# What this task involves
Take the line that contains "This screenshot has height=909, width=1000." and all lines after it, up to and including the last line of the data, and write them out exactly; nothing else belongs in the answer.

# Records shown

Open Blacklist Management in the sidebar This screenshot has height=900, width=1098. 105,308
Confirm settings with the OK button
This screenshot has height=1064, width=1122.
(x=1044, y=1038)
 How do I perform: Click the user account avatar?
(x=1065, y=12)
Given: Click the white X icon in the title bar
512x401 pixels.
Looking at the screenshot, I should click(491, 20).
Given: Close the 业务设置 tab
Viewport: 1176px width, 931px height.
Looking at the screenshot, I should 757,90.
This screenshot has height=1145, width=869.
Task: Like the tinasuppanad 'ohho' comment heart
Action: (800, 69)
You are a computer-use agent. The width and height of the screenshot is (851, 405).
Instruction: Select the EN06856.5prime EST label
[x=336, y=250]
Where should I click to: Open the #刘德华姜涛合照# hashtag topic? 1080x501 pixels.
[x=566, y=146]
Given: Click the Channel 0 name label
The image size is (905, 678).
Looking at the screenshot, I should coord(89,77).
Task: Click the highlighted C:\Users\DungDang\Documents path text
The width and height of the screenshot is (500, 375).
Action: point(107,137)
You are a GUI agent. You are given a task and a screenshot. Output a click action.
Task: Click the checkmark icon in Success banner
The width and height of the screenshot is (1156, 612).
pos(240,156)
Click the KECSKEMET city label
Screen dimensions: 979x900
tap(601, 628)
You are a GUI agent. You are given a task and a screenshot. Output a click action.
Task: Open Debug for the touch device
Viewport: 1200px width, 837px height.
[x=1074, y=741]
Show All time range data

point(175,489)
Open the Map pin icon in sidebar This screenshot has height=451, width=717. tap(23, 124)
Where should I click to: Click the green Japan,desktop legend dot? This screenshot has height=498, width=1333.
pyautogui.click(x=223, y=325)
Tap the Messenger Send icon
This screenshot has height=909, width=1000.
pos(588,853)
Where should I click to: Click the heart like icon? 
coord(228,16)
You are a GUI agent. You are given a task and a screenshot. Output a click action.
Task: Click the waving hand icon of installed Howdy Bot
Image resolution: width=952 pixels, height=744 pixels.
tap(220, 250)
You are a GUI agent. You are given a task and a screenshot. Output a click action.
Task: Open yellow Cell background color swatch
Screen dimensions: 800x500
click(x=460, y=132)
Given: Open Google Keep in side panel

# Answer to the exercise
This screenshot has height=909, width=1000.
pos(588,853)
Where should I click to: Click the heart like icon? 
coord(228,16)
You are a GUI agent. You are given a task and a screenshot. Output a click action.
Task: Click the waving hand icon of installed Howdy Bot
Image resolution: width=952 pixels, height=744 pixels.
tap(220, 250)
You are a GUI agent. You are given a task and a screenshot. Output a click action.
Task: Open yellow Cell background color swatch
Screen dimensions: 800x500
click(x=460, y=132)
Given: Open Google Keep in side panel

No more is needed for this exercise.